_RAW DATA_

--------------------

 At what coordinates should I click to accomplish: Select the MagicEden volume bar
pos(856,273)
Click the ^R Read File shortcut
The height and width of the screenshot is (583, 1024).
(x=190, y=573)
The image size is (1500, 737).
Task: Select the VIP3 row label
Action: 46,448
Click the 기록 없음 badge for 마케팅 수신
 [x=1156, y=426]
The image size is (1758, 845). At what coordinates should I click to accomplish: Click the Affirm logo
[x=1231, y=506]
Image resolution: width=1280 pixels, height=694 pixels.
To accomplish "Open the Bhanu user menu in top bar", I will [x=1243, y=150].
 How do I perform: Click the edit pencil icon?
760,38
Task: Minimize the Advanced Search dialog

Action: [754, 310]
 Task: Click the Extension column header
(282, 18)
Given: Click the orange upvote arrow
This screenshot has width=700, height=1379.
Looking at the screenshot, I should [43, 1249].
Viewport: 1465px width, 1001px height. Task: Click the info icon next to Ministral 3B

--------------------

_WHAT YOU SHOULD DO_
Give back every entry exactly.

_RESULT OF THE TASK_
 At what coordinates should I click to accomplish: Select the MagicEden volume bar
pos(856,273)
Click the ^R Read File shortcut
The height and width of the screenshot is (583, 1024).
(x=190, y=573)
The image size is (1500, 737).
Task: Select the VIP3 row label
Action: 46,448
Click the 기록 없음 badge for 마케팅 수신
 [x=1156, y=426]
The image size is (1758, 845). At what coordinates should I click to accomplish: Click the Affirm logo
[x=1231, y=506]
Image resolution: width=1280 pixels, height=694 pixels.
To accomplish "Open the Bhanu user menu in top bar", I will [x=1243, y=150].
 How do I perform: Click the edit pencil icon?
760,38
Task: Minimize the Advanced Search dialog

Action: [754, 310]
 Task: Click the Extension column header
(282, 18)
Given: Click the orange upvote arrow
This screenshot has width=700, height=1379.
Looking at the screenshot, I should [43, 1249].
Viewport: 1465px width, 1001px height. Task: Click the info icon next to Ministral 3B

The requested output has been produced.